>> start PAGE EXTRACT
# Shared utils 

This document explains each section of `src/shared_utils.py`. The module provides functions used by both training semi-final.ipynb and live-predictions real_time_inference.py: candle aggregation, feature generation, and a UDF to extract the UP-class probability from Spark ML output.

## Imports

PySpark SQL (Window, column functions, types), ML feature (VectorAssembler), and reduce for building expressions.  
col, lag, lead, when, unix_timestamp, floor, lit, first, last, max as _max, min as _min, sum as _sum, pow, sqrt, avg, abs as sabs, greatest, udf are aliased to avoid shadowing Python built-ins.

In [None]:
from pyspark.sql import Window
from pyspark.sql.functions import (
    col, lag, lead, when, unix_timestamp, floor, lit,
    first, last, max as _max, min as _min, sum as _sum,
    pow, sqrt, avg, abs as sabs, greatest, udf
)
>> end PAGE EXTRACT
→ **WHAT IS ASKED**
Copy the part of the shared utils page that opens with the words containing "# Shared utils" and closes with "for building expressions.", substituting "indicator computation" for every occurrence of "feature generation".
>> start RECORD EXCERPTS
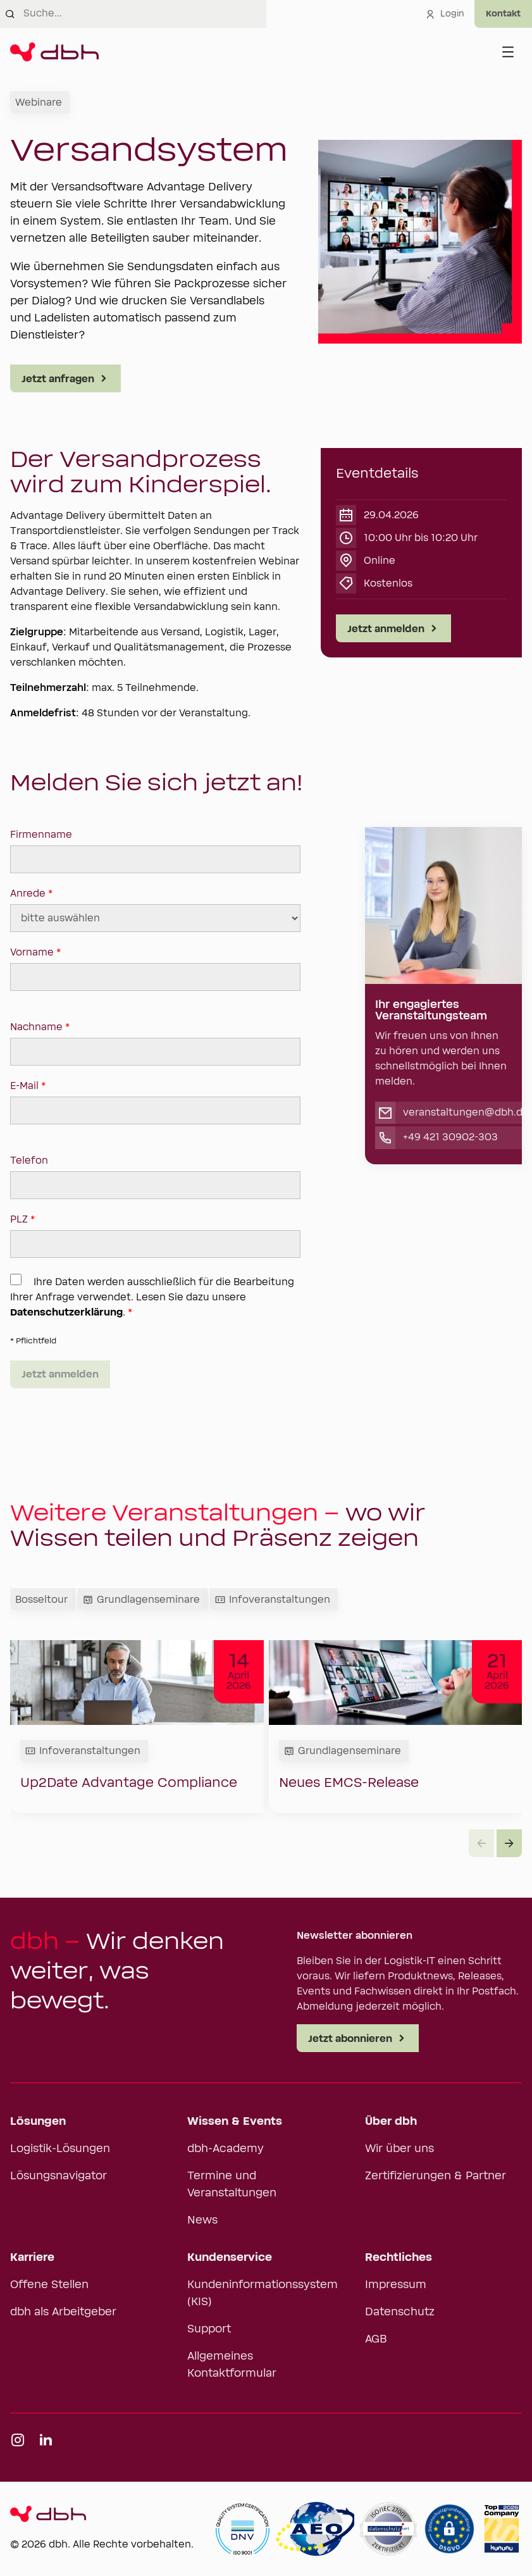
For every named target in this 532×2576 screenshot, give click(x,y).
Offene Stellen (49, 2285)
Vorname (155, 969)
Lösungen (38, 2121)
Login (444, 14)
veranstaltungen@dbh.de (466, 1112)
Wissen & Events (234, 2121)
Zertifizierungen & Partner (435, 2176)
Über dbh (391, 2121)
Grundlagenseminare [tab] (141, 1599)
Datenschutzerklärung (66, 1312)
>> end RECORD EXCERPTS
→ **TASK RESPONSE**
# Shared utils 

This document explains each section of `src/shared_utils.py`. The module provides functions used by both training semi-final.ipynb and live-predictions real_time_inference.py: candle aggregation, indicator computation, and a UDF to extract the UP-class probability from Spark ML output.

## Imports

PySpark SQL (Window, column functions, types), ML feature (VectorAssembler), and reduce for building expressions.